Correspondance de Gustave Flaubert/Tome 1/0006

Louis Conard (Volume 1p. 5-6).

6. AU MÊME.
[3 avril 1832 ?]

Victoire, Victoire,

Victoire, Victoire, Victoire, tu viendras un de ces jours, mon ami, le théâtre, les afiches, tout est prêt. Quand tu viendras Amédée, Edmond, Mme Chevalier, maman, 2 domestiques et peut-être des élèves viendront nous voir joué, nous donnerons 4 pièces que tu ne connais pas mais tu les auras bientôt apprises. Les billets de 1er, 2e 3e sont fais il y aura des fauteuils il y a aussi des tois des décorations. La toile est arrangée, peut-être il y aura-t-il 10 à douze personnes. Alors il faut du courage et ne pas avoir peur, il y aura un factionnaire a la porte qui sera le petit Lerond et sa sœur sera figurante.
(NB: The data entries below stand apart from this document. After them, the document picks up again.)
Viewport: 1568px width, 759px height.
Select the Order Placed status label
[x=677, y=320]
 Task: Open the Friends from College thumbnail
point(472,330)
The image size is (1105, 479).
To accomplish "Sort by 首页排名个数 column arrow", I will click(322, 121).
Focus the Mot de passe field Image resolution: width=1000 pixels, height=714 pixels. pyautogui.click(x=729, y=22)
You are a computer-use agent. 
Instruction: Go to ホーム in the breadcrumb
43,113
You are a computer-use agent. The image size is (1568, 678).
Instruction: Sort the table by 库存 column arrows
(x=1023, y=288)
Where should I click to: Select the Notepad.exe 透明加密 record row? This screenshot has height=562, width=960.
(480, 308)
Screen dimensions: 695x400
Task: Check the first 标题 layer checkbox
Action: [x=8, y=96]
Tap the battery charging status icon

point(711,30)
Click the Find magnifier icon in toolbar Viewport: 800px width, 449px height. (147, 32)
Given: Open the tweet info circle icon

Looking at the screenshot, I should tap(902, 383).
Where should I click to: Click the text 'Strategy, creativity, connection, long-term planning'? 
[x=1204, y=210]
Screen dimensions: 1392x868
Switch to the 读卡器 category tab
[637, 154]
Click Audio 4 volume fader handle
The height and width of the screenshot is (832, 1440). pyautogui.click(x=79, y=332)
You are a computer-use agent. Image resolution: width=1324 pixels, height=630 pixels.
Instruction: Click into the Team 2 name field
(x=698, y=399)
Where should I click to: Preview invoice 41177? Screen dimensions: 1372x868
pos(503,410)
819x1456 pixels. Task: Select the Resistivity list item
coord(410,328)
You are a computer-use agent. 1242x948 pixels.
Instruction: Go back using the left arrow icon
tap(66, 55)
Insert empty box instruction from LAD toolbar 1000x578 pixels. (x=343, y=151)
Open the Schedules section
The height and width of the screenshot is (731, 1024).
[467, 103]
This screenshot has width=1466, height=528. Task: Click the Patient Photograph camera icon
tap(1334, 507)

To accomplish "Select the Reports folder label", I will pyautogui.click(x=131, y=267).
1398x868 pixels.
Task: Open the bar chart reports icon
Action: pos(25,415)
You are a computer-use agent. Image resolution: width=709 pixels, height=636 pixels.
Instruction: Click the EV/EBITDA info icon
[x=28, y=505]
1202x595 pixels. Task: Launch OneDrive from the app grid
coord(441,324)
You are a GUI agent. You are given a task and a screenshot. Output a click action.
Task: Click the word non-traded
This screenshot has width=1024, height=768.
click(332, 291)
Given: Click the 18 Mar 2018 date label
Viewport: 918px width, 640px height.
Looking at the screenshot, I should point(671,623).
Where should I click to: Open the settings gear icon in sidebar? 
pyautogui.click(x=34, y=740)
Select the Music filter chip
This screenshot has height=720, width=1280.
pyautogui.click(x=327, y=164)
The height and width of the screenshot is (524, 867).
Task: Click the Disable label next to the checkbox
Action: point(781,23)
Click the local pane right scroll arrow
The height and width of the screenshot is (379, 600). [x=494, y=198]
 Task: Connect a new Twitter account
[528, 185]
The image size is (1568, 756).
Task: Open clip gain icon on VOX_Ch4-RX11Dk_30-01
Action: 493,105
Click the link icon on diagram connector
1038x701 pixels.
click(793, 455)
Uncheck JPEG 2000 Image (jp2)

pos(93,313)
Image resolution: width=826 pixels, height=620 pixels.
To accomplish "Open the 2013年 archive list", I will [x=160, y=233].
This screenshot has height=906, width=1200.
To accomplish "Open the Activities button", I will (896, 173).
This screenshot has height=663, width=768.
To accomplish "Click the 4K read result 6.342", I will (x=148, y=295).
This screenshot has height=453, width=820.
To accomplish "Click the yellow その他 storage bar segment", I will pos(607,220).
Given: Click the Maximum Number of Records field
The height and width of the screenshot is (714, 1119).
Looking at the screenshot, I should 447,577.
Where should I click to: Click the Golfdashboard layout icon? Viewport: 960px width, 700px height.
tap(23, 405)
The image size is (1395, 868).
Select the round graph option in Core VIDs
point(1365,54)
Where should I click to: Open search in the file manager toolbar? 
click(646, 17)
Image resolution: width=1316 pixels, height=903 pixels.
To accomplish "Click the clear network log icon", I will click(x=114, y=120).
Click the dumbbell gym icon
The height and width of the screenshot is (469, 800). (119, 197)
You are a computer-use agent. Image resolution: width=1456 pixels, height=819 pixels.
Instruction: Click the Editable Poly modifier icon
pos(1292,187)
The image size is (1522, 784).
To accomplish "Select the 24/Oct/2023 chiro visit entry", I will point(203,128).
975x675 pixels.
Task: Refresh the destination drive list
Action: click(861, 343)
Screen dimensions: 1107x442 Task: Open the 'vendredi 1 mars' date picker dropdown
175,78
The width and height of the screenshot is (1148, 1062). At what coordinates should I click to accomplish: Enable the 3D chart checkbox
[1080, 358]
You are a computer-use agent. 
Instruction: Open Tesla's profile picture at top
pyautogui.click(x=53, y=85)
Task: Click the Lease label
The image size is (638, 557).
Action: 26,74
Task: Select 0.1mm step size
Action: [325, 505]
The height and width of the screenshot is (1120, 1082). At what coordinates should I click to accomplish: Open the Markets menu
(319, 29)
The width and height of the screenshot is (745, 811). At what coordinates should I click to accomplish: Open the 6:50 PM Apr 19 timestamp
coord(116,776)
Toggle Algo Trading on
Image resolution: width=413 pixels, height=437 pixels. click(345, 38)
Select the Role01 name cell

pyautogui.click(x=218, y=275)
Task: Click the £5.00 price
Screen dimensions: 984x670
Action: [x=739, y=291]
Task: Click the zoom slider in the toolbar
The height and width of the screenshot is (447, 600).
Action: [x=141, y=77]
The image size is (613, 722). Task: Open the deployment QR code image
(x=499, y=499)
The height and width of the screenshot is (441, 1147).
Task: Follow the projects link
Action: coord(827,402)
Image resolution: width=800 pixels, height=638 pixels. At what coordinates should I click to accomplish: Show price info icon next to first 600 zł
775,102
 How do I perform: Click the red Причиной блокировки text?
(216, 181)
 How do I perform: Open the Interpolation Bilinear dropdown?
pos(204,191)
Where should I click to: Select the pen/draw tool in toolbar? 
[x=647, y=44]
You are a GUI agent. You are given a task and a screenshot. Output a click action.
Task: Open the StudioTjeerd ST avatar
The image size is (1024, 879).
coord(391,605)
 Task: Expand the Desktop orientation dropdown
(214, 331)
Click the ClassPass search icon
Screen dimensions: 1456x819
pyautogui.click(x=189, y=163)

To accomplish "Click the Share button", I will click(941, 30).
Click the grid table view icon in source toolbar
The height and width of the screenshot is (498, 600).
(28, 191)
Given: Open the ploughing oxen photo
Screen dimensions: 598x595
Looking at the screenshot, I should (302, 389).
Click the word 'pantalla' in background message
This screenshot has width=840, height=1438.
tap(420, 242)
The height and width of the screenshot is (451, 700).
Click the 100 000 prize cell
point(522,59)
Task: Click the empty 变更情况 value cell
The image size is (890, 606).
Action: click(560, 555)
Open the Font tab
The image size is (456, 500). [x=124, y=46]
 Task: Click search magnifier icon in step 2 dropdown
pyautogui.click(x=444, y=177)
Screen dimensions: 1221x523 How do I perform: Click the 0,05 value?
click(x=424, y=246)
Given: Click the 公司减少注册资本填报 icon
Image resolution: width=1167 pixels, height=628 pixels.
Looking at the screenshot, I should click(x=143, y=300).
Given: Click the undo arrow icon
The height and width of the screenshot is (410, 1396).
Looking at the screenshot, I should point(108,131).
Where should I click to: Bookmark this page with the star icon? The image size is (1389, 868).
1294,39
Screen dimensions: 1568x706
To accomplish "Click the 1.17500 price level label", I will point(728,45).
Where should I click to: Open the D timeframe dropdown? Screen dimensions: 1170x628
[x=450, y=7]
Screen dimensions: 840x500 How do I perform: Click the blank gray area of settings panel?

Je ne sais si tu as vu Poursognac', nous le donneront avec une pièce de Berquin une de Scribe et un proverbe dramatique de Carmontelle il est inutile que je te dise leurs titres tu ne les connais je croit pas. si tu savais quand on m’a appris que tu ne venais pas j’ai été d’une colère effroyable. Si par hazar tu venais pas j’irais plutot a patte comme les chiens du roi Louis Fils-Lippe (tiré de la Caricature journal) à Andelys te chercher et je croit que tu en ferais autant, car une amour pour ainsi dire fraternel nous unit. oui moi qui a du sentiment oui je ferais mille lieues s’il le fallait pour aller rejoindre le meilleur de mes amis, car rien est si doux que l’amitié oh douce amitié combien a-t-on vu de fait par ce sentiment, sans la liaison comment viverions-nous. On voit ce sentiment jusque dans les animaux les plus petits, sans l’amitié comment les faibles viveraient-ils comment la femme et les enfants subsisteraient-ils ?

Permets, mon cher ami, ces douces réflexions mais je te jure qu’elle ne sont point apprêtés n’y que j’aie essayé de faire de la rhétorique mais je te parle avec la vérité du vrai ami. Le Choléra Morbus n’est presque pas [à l’Hôtel-]Dieu. Ton bon papa va de même. Viens à Rouen ; adieu.